La ansiedad no es un enemigo, sino un sistema de alarma que se ha quedado "atascado". Mientras que el miedo es una respuesta lógica ante un peligro real, la ansiedad es una anticipación constante de que algo malo va a suceder. Esa sensación de inquietud, los pensamientos intrusivos y la tensión física pueden llegar a limitar tanto tu vida que empiezas a evitar lugares, personas o situaciones.
A menudo, la ansiedad se disfraza de síntomas físicos y rutinas agotadoras. Es posible que necesites apoyo si notas que:
Te cuesta conciliar el sueño o te despiertas con la cabeza llena de pensamientos.
Sientes opresión en el pecho, taquicardias o nudos en el estómago sin causa médica.
Evitas situaciones sociales, laborales o de ocio por miedo a no saber gestionarlas.
La autoexigencia y el perfeccionismo no te dejan disfrutar de tus logros.
Si no aprendemos a gestionar los niveles altos de ansiedad, nuestra mente intenta protegernos "etiquetando" peligros. Es ahí donde aparecen las fobias. Lo que empezó como un malestar general puede acabar convirtiéndose en:
Agorafobia: Miedo a estar en lugares donde escapar sea difícil o donde no puedas recibir ayuda.
Fobia Social: Un temor intenso a ser juzgado, humillado o evaluado negativamente por los demás.
Fobias Específicas: Miedo irracional a volar, conducir, a ciertos animales o a espacios cerrados.
No se trata de "eliminar" la ansiedad de golpe, porque es una emoción natural, sino de entender qué te está queriendo decir. En un entorno seguro y sin juicios, trabajaremos para identificar los desencadenantes . Te proporcionaré técnicas prácticas y probadas para reducir la activación de tu cuerpo y estrategias para gestionar esos pensamientos intrusivos, permitiéndote volver a vivir el presente con mayor tranquilidad.
El objetivo de las sesiones en la Calle Filet de Fora es que dejes de huir.
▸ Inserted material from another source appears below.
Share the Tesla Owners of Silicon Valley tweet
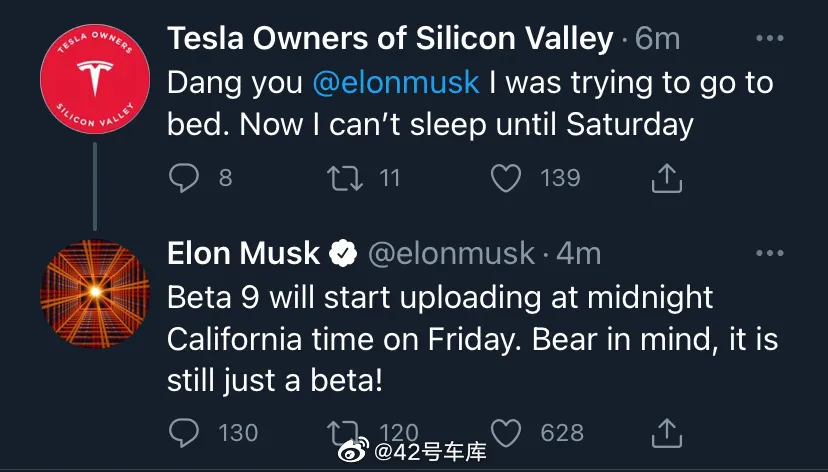 (x=666, y=178)
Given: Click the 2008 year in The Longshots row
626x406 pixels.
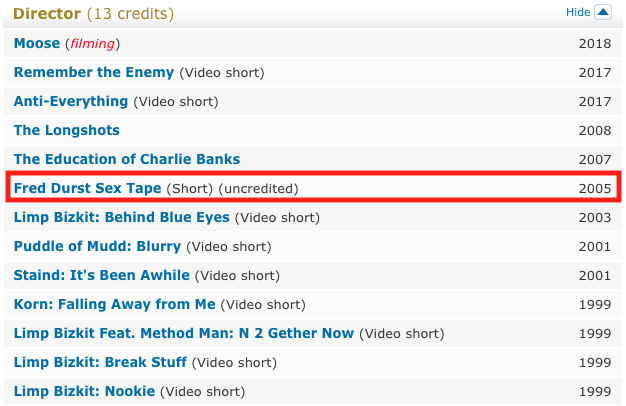Looking at the screenshot, I should click(x=596, y=131).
La evitación es lo que alimenta a la fobia; cuanto más evitamos algo, más grande se hace el miedo. Trabajaremos con herramientas contrastadas para:
Entender el mecanismo: Conocer cómo funciona tu ansiedad para que dejes de temer a los síntomas físicos.
Desensibilización gradual: Aprender a exponerte a lo que temes de forma controlada y segura, recuperando la confianza en ti mismo.
Reestructuración de pensamientos: Identificar esas "trampas" mentales que te hacen ver peligros donde no los hay.
Recuperar tu autonomía es posible. No se trata de "no tener miedo", sino de que el miedo no sea el que tome las decisiones por ti.